Below we’ll give a further breakdown of why using Gzip compression is so useful, how to enable it on different web servers, and how to check if it is working.
Why use Gzip compression?
As noted in Patrick Sexton’s article, ‘compressing HTML and CSS files with Gzip normally saves 50-70% of the file size’. This means that users have smaller files to download when visiting your pages, so the loading time will be quicker, resulting in a better experience for the users. As all modern browsers understand and accept Gzip compressed files, there’s almost no reason not to do it!
While it could be argued that there are some downsides to using Gzip compression, in general the pros outweigh the cons. For example, while it does take time for the browser to unzip files when transferred, this is normally still shorter than the time saved by providing a smaller file for download.
With this in mind, here are the different ways you can enable Gzip compression for different web servers.
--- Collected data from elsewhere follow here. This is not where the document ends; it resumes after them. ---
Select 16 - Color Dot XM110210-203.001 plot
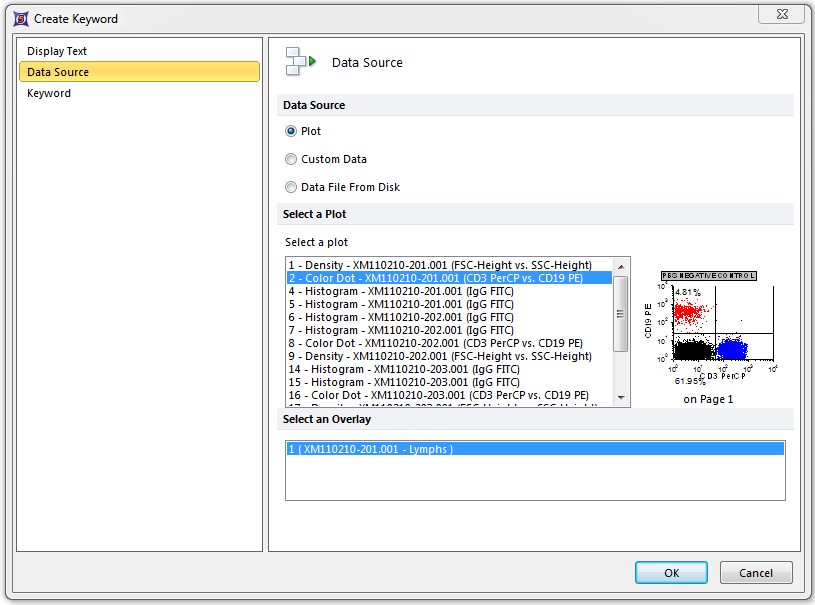815x605 pixels. 438,395
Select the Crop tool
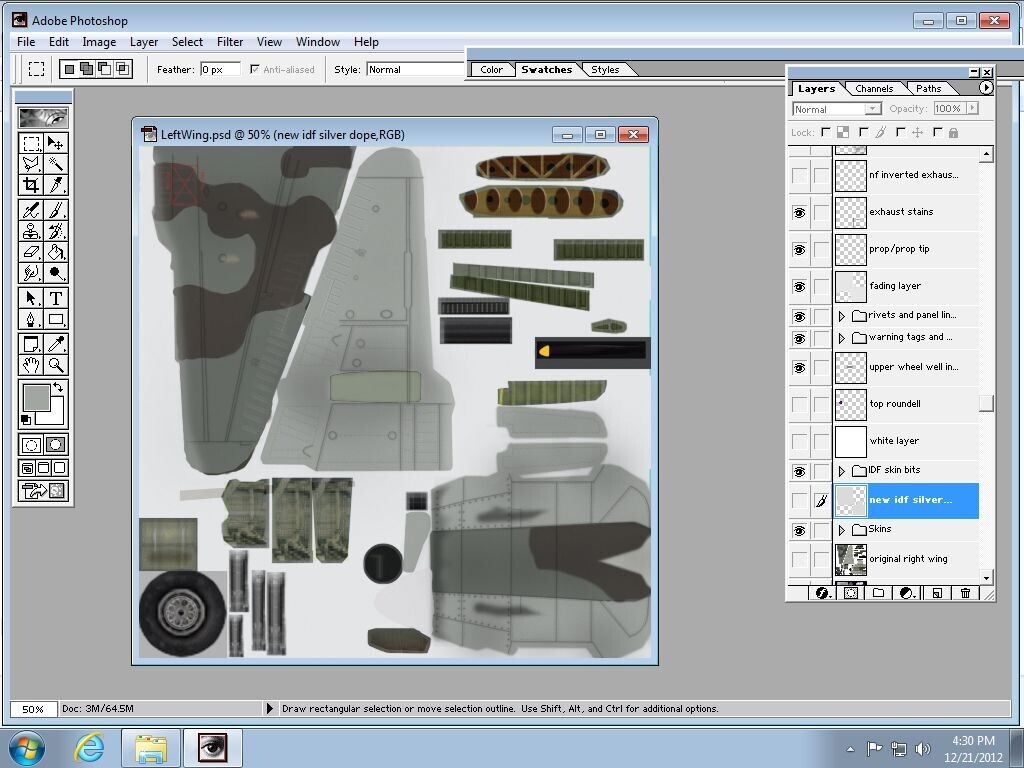 coord(31,185)
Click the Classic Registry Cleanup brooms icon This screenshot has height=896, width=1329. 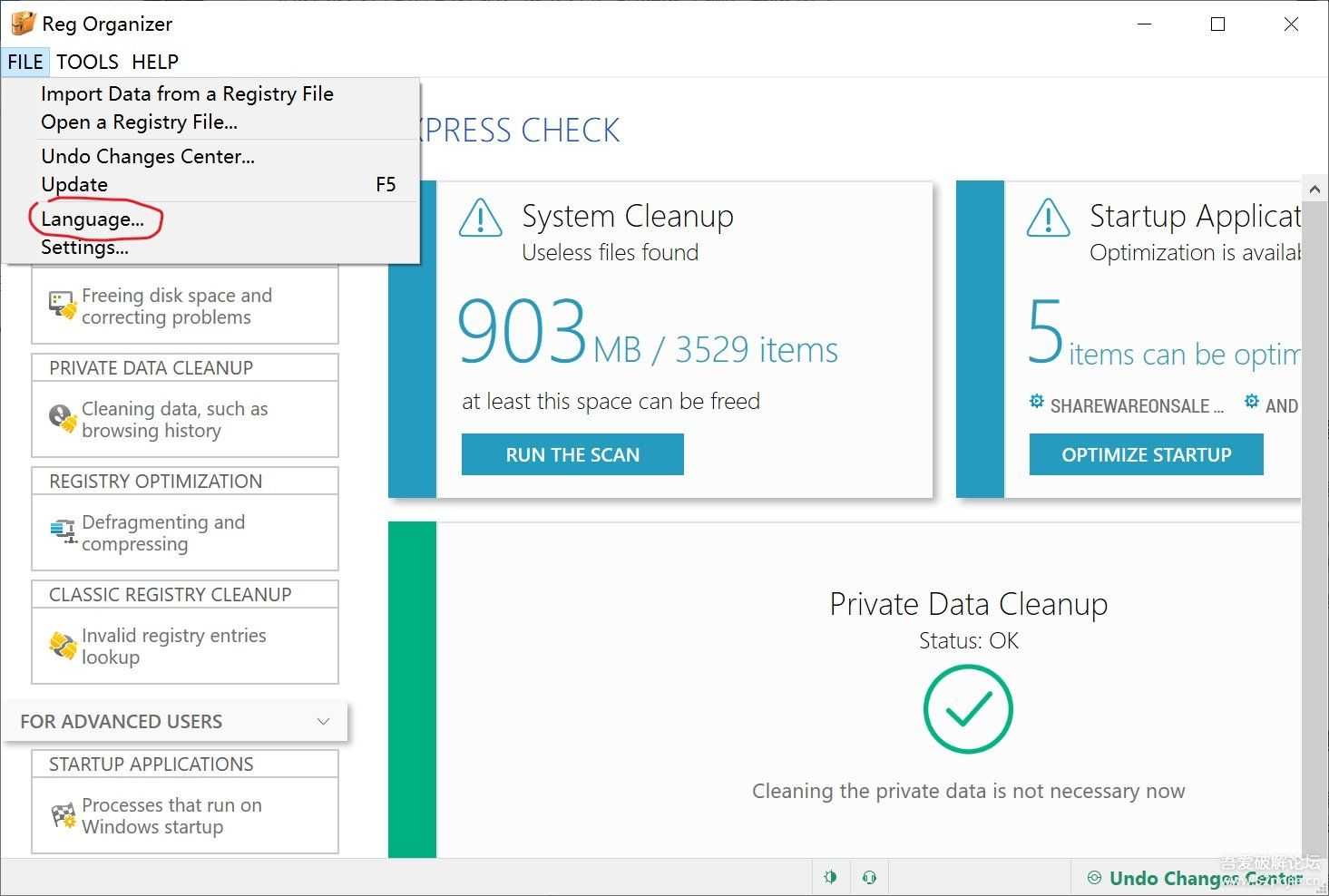(62, 646)
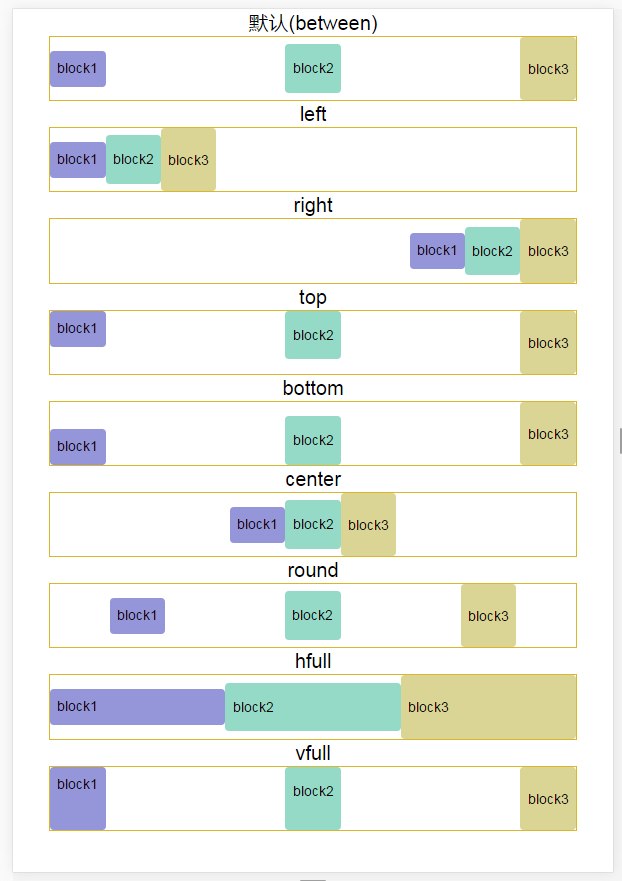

Gzip compression for different web servers
The way to enable Gzip compression differs slightly depending on whether you are using htaccess, Apache, Nginx, or other web servers.
For htaccess and Apache, you need to add a set of code to your .htaccess file (which can be found through the file manager) – Varvy gives a handy copy of the code you can use. In the same article they also provide the code you can use for Nginx, which should be added to your config file.
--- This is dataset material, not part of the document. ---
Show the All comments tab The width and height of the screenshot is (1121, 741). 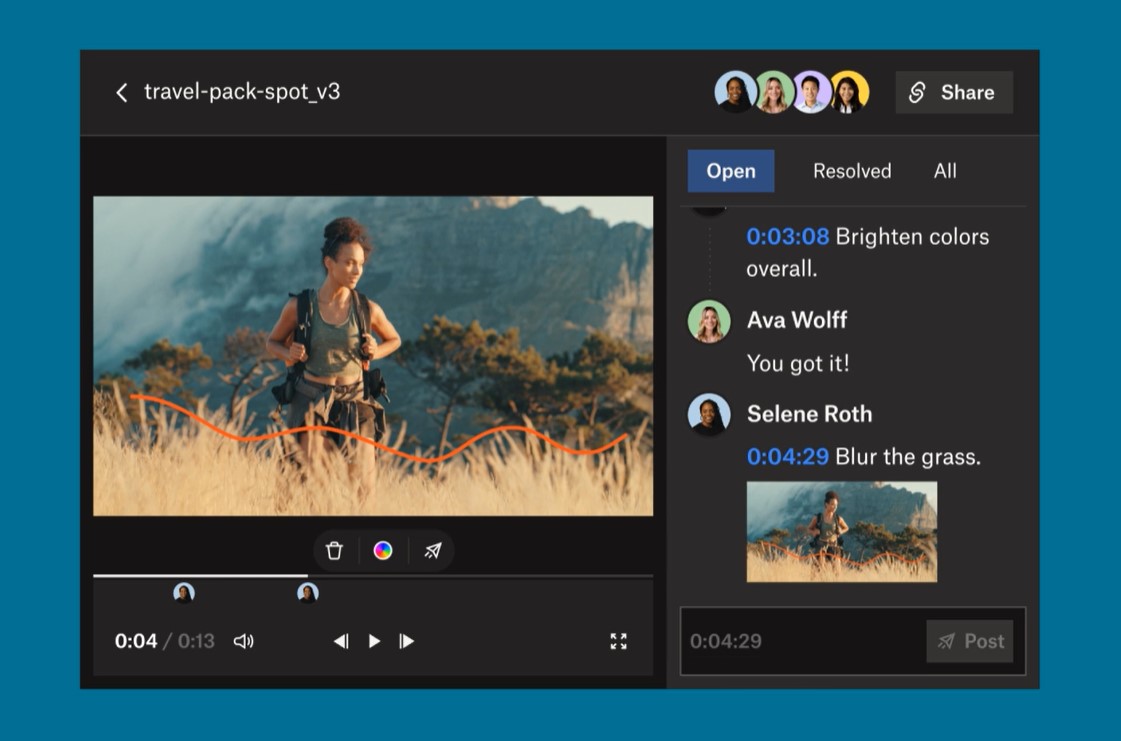[945, 171]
For other options, such as Gzip compression specific to WordPress (which can be done through the WordPress control panel), Gift of Speed gives a good breakdown of the code and process that can be used.
How to check if your Gzip compression works
There are lots of easy to use online tools that can help you check whether your Gzip compression enabling has worked (or if it your site was even running it already). With both Varvy’s and Check Gzip Compression’s tools, all you need to do is enter your page’s URL. They will then let you know if it is working, and give you details on how much your file sizes have been reduced.